**STATED PROBLEM A:** In the OpenNMT-py finetuning thread, copy the passage from "Technically you could" to "indices in output." word for word.
**STATED PROBLEM B:**
Answer these questions from the OpenNMT-py finetuning thread:
(i) What gets removed from the checkpoint when averaging?
(ii) Does OpenNMT-py explicitly handle finetuning with a different vocabulary?
(iii) What is build_vocab called in the last paragraph?

**DOCUMENT EXTRACT:**

.....

Finetuning with the new version OpenNMT-py v2.0

Yes, because when averaging all the optimizer components are removed from the checkpoint.

So, maybe, it is not the best checkpoint to train from? As we lose optimizer’s information

Should get back on track fairly quickly.

Thanks! I really appreciate your help

Hi again,

Can we finetune with a different vocabular? Does it randomly initialize new words’ embeddings?

The case is not explicitly handled (yet) in OpenNMT-py.
Technically you could ‘update’ the vocabulary of an existing model and finetune from there. You would indeed need to initialize some parameters of the model for the new tokens.

It would be nice to add this as a standalone script. Let us know if you would like to contribute and need pointers to get started.

What if I rerun onmt_build_vocab and then use the train_from flag? Am I expected to get an error?

To train a model, you need a vocab. Because parameters of the network are tied to a specific input/output index corresponding to a word/token. So, an existing model has a fixed vocab, in the sense that it expects a range of indices in input, and produces a range of indices in output.
You can technically pass a new vocab when using train_from. But your vocab will probably not be the same size and produce an error. And, if the vocab is the same size, the indices will probably not match so the model won’t train properly. (E.g. the index for “banana” would now be the index for “beach”, and your model would have to learn everything again.)

Note that build_vocab is merely a helper tool to prepare a vocab (basically a list of words/tokens), but the vocab passed to train could be built by any other tool as long as it’s in the proper format.

.....

**INFORMATION PROVIDED:**

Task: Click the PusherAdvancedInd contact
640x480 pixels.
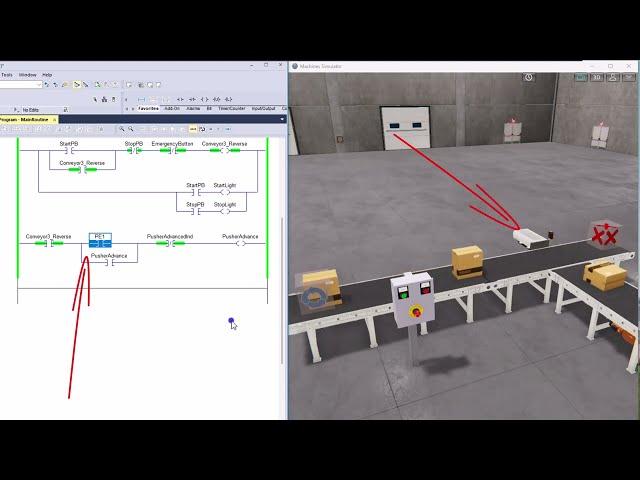Action: 170,242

.....

**WRITTEN REPLY A:**
Technically you could ‘update’ the vocabulary of an existing model and finetune from there. You would indeed need to initialize some parameters of the model for the new tokens.

It would be nice to add this as a standalone script. Let us know if you would like to contribute and need pointers to get started.

What if I rerun onmt_build_vocab and then use the train_from flag? Am I expected to get an error?

To train a model, you need a vocab. Because parameters of the network are tied to a specific input/output index corresponding to a word/token. So, an existing model has a fixed vocab, in the sense that it expects a range of indices in input, and produces a range of indices in output.

**WRITTEN REPLY B:**
(i) All the optimizer components.
(ii) No, not yet.
(iii) A helper tool to prepare a vocab, basically a list of words/tokens.